Objective: Copy the records from their start through the line containing "976x755 pixels. pos(883,551)", swapping "magnifier" for "search" and leaving everything else unchanged.

Provided data:

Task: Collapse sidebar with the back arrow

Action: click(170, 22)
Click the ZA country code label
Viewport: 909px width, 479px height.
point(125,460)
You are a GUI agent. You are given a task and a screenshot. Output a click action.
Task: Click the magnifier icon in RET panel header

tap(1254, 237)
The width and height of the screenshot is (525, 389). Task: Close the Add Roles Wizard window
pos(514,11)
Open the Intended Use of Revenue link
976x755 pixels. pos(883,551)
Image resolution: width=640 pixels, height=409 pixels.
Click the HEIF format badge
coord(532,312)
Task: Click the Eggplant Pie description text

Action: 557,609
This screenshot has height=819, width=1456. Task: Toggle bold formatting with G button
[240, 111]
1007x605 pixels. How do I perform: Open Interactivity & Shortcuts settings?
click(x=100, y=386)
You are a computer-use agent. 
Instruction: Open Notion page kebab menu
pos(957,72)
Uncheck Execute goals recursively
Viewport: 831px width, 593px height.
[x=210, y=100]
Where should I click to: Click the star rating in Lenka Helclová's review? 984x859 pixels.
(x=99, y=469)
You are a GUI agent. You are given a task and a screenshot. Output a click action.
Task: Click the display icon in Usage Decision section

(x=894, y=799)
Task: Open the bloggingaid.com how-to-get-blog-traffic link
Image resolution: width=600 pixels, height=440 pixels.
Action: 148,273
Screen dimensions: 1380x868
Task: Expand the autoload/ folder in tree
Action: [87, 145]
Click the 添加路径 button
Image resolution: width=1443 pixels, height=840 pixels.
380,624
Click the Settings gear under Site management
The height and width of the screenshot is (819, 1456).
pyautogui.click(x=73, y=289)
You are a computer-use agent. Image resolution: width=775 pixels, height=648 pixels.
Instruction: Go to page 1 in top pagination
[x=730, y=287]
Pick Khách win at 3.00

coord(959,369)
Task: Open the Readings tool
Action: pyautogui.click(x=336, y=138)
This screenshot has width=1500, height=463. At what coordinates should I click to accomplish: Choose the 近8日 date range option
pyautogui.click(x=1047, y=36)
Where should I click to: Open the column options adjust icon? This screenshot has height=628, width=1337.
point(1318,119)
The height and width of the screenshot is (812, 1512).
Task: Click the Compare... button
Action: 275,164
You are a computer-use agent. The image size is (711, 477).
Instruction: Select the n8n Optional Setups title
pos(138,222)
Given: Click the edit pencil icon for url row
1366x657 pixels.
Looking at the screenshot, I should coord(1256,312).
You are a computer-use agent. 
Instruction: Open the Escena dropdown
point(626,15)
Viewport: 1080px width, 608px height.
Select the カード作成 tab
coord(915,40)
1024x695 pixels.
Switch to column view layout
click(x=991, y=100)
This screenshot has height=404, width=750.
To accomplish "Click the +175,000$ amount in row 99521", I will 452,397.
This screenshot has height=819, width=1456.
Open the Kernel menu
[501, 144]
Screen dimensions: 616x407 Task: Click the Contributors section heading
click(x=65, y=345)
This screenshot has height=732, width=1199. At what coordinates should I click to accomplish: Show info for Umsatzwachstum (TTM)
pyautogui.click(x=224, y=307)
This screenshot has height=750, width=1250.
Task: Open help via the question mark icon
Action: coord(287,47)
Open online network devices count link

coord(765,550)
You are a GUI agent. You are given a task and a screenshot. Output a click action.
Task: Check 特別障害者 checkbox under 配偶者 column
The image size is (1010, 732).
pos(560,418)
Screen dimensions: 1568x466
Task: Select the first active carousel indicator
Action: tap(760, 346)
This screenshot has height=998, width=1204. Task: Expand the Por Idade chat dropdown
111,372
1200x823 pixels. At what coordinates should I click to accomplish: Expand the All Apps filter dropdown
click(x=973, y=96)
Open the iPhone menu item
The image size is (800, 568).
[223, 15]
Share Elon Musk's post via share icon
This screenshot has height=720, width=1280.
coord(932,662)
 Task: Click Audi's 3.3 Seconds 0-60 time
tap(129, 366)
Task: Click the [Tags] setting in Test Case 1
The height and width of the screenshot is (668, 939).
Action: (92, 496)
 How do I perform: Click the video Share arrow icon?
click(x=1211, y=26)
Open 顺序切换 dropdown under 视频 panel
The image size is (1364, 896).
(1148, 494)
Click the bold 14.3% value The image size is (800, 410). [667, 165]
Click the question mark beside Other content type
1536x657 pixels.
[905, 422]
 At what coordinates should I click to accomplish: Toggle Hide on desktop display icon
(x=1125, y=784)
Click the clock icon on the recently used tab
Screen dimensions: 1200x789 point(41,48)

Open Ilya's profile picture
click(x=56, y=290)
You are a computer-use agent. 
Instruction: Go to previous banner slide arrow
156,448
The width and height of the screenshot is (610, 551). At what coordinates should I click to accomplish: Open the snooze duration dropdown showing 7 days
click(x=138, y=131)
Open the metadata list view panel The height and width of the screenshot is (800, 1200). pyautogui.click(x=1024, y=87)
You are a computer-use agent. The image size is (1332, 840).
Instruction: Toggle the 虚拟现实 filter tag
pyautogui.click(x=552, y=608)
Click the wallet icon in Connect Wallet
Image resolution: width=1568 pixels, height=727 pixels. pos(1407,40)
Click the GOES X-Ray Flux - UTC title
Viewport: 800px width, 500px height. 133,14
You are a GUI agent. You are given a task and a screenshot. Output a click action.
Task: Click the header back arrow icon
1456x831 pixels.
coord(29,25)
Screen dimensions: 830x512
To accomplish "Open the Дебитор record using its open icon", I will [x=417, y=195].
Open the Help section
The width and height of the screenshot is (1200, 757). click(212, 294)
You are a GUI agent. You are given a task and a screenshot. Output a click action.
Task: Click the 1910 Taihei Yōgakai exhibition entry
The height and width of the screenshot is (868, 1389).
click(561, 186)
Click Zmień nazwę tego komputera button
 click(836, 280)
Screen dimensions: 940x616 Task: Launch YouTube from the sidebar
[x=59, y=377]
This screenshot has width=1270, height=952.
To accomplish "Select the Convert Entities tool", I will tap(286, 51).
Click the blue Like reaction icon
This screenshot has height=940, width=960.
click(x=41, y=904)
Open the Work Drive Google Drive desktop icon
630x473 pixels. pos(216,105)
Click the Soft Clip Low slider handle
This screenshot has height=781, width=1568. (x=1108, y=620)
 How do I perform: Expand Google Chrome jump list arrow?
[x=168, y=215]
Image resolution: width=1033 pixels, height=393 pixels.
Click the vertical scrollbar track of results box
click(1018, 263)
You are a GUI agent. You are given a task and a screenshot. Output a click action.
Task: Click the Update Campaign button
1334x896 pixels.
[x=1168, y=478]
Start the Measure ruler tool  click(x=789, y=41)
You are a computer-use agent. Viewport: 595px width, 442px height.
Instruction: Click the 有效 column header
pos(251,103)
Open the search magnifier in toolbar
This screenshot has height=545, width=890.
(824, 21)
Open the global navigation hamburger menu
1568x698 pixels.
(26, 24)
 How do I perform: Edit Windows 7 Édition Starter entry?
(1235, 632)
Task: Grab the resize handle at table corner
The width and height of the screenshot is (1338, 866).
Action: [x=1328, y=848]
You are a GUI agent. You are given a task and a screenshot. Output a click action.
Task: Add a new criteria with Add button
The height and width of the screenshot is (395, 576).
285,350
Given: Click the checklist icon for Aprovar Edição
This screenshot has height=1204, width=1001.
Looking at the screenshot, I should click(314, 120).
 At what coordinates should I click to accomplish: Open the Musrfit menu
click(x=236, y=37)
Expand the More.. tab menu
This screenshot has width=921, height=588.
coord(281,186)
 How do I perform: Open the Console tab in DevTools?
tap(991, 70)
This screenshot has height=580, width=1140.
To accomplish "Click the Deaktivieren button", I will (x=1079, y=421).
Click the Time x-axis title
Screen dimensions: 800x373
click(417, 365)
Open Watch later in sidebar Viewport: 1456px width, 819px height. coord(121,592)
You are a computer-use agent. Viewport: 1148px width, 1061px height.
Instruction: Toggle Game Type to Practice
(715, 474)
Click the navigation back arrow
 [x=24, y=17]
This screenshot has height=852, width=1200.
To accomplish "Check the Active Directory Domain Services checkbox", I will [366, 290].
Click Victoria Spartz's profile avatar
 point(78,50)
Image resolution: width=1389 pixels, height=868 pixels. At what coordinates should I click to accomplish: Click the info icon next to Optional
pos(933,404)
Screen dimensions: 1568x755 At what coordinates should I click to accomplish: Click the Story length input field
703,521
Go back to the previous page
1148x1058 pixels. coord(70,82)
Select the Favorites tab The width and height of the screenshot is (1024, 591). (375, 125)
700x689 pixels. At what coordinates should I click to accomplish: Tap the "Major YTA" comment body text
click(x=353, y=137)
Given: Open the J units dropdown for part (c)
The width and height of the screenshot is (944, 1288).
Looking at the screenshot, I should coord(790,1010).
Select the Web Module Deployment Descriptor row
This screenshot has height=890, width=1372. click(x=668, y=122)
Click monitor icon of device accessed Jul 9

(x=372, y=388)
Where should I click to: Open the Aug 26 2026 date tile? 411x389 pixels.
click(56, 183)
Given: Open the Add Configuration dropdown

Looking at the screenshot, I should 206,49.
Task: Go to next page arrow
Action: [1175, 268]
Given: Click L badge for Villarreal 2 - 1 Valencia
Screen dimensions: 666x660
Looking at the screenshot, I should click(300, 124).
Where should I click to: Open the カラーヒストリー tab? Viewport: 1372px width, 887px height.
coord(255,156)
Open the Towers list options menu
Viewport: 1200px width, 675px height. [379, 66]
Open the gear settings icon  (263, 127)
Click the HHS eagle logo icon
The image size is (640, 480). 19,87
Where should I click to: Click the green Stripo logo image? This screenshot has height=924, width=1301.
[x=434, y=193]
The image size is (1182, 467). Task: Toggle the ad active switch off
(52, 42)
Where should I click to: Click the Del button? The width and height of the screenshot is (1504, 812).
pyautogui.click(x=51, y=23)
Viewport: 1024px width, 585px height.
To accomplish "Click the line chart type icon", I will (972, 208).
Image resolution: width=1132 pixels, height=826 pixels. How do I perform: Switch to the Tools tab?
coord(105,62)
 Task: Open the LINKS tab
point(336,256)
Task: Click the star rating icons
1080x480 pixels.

Answer:
Task: Collapse sidebar with the back arrow

Action: click(170, 22)
Click the ZA country code label
Viewport: 909px width, 479px height.
point(125,460)
You are a GUI agent. You are given a task and a screenshot. Output a click action.
Task: Click the search icon in RET panel header

tap(1254, 237)
The width and height of the screenshot is (525, 389). Task: Close the Add Roles Wizard window
pos(514,11)
Open the Intended Use of Revenue link
976x755 pixels. pos(883,551)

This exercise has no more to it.